U.S. shale could face weeks of depressed oil production due to cold
HOUSTON (Reuters) – The U.S. deep freeze will wreak havoc on oil and gas production for several days if not weeks, according to industry experts, as companies deal with frozen equipment and a lack of power to run operations.
Texas produces more oil and natural gas than any other U.S. state, and its operators, unlike those in North Dakota or Alaska, are not accustomed to dealing with frigid temperatures. Numerous refineries in Texas have also been shut, though weather events rarely knock substantial amounts of production offline in oil patches far from the Gulf coast.
Roughly 500,000 to 1.2 million barrels per day of the state’s crude production has been shut-in by the weather, which hit Texas with the coldest temperatures in 30 years, analysts at Rystad Energy said. The ripple effect from the cold is likely to reduce output for several weeks.
Icy roads in the Permian Basin, the top U.S. shale field, halted the trucking of everything from sand supplies to cement, while a loss of power that affected millions of Texas residents also cut electricity to oil pumps and saltwater disposal facilities. In some instances, wellheads froze. Cellular service, used to send data from wellsites to headquarters, was lost.
“They haven’t had the electricity available to make the pumps work,” said Texas Railroad Commissioner Jim Wright, one of the state’s three elected industry regulators. “Some producers in West Texas had to shut in entire fields when they lost power.”
Chevron Corp said the widespread power loss had led to “a significant production shut-in of our Permian assets,” while Exxon Mobil said its shale operations in the region were operating at “reduced capacity.”
Power interruptions for Texland Petroleum, which has 1,200 wells in the Permian Basin, started on Monday morning, President Jim Wilkes said.
Some wells were disconnected by the power company or have had rotating outages. At others, oil haulers stopped picking up oil due to road conditions. “When the stock tanks fill up with oil, we have to shut in the wells,” Wilkes said.
Wilkes expects to restart production this weekend, but it will take a week to return to normal.
Two of Abraxas Petroleum Corp’s Permian oil wells were frozen in, but a “silver lining” was that the company’s natural gas wells continued producing, said Chief Executive Bob Watson.
“Time will tell when things get back to normal and how much well work will be required to get them back on,” he said.
Permian wells produce prolific amounts of water, so production streams can easily freeze in surface valves. That, along with the loss of electrical power, contributed to the loss in output, analysts at Wood Mackenzie said. Many wells rely on gas lift, and those lines freeze easily, too.

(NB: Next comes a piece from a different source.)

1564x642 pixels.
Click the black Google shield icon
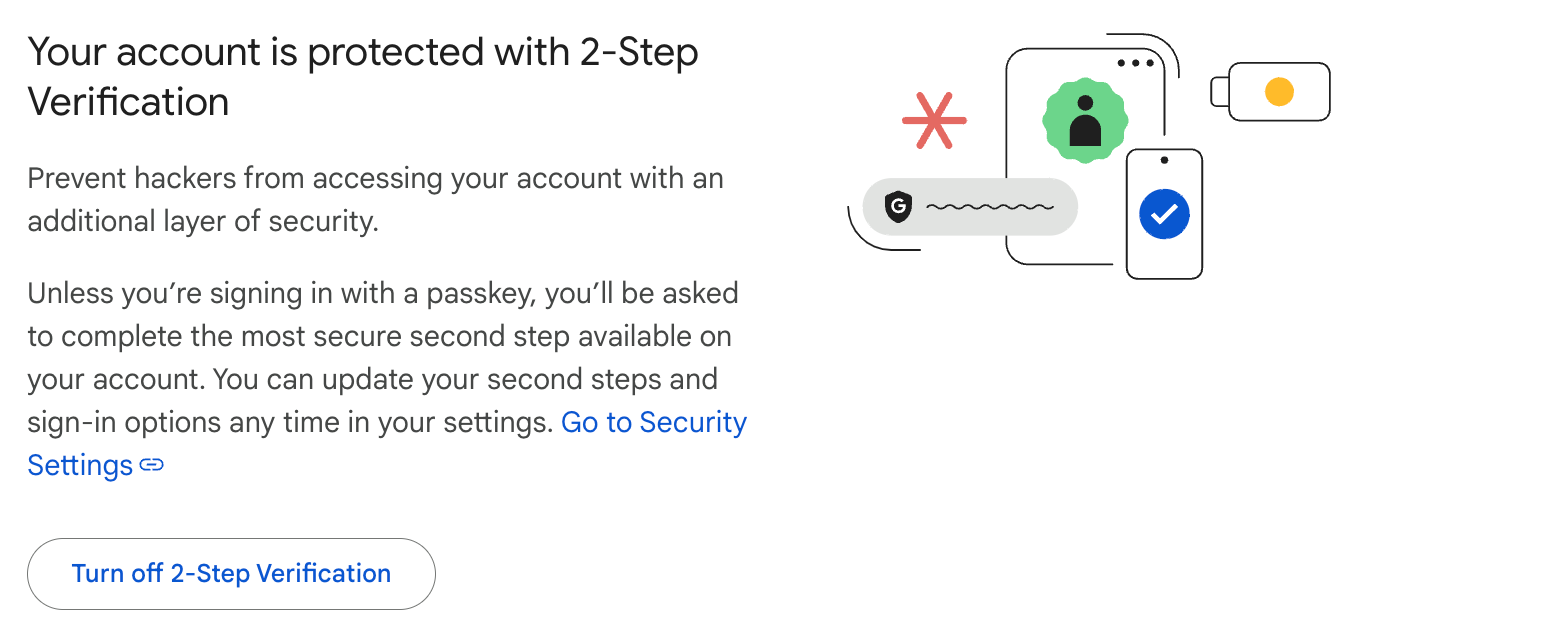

“There’s no recent precedent for this and it’s really due to the severity and the duration of the cold weather,” said Marc Amons, a Wood Mackenzie analyst.
Accessibility has been a major constraint, said Todd Staples, president of the Texas Oil & Gas Association.
“Hazardous travel conditions limit the accessibility to repair equipment, it limits the ability for service companies to reach production sites. You have unplanned communication and power outages that all create difficulties,” Staples said.
The cold weather spillover has affected producers in North Dakota’s Bakken shale field, which suffered temperatures as low as minus 50 degrees Fahrenheit (-46 C) earlier this month, said Ron Ness, president of the North Dakota Petroleum Council.
“I think we’ll see some fairly significant impacts” on production, said Ness, in part because of blackouts from electric supply sent south, he said. Oil production in the Bakken slipped to 1.19 million barrels per day in December, the latest month for which data is available.
More recently, well completions, which foreshadow future production, fell 40% in the first half of February as severe weather descended, Ness said.
The state’s oil production declined by 35,000 barrels per day in December over November, and will fall further in January and February, said Lynn Helms, North Dakota’s director of mineral resources.
“We could see double the production drop in January and see similar production drops in this cold weather,” said Helms.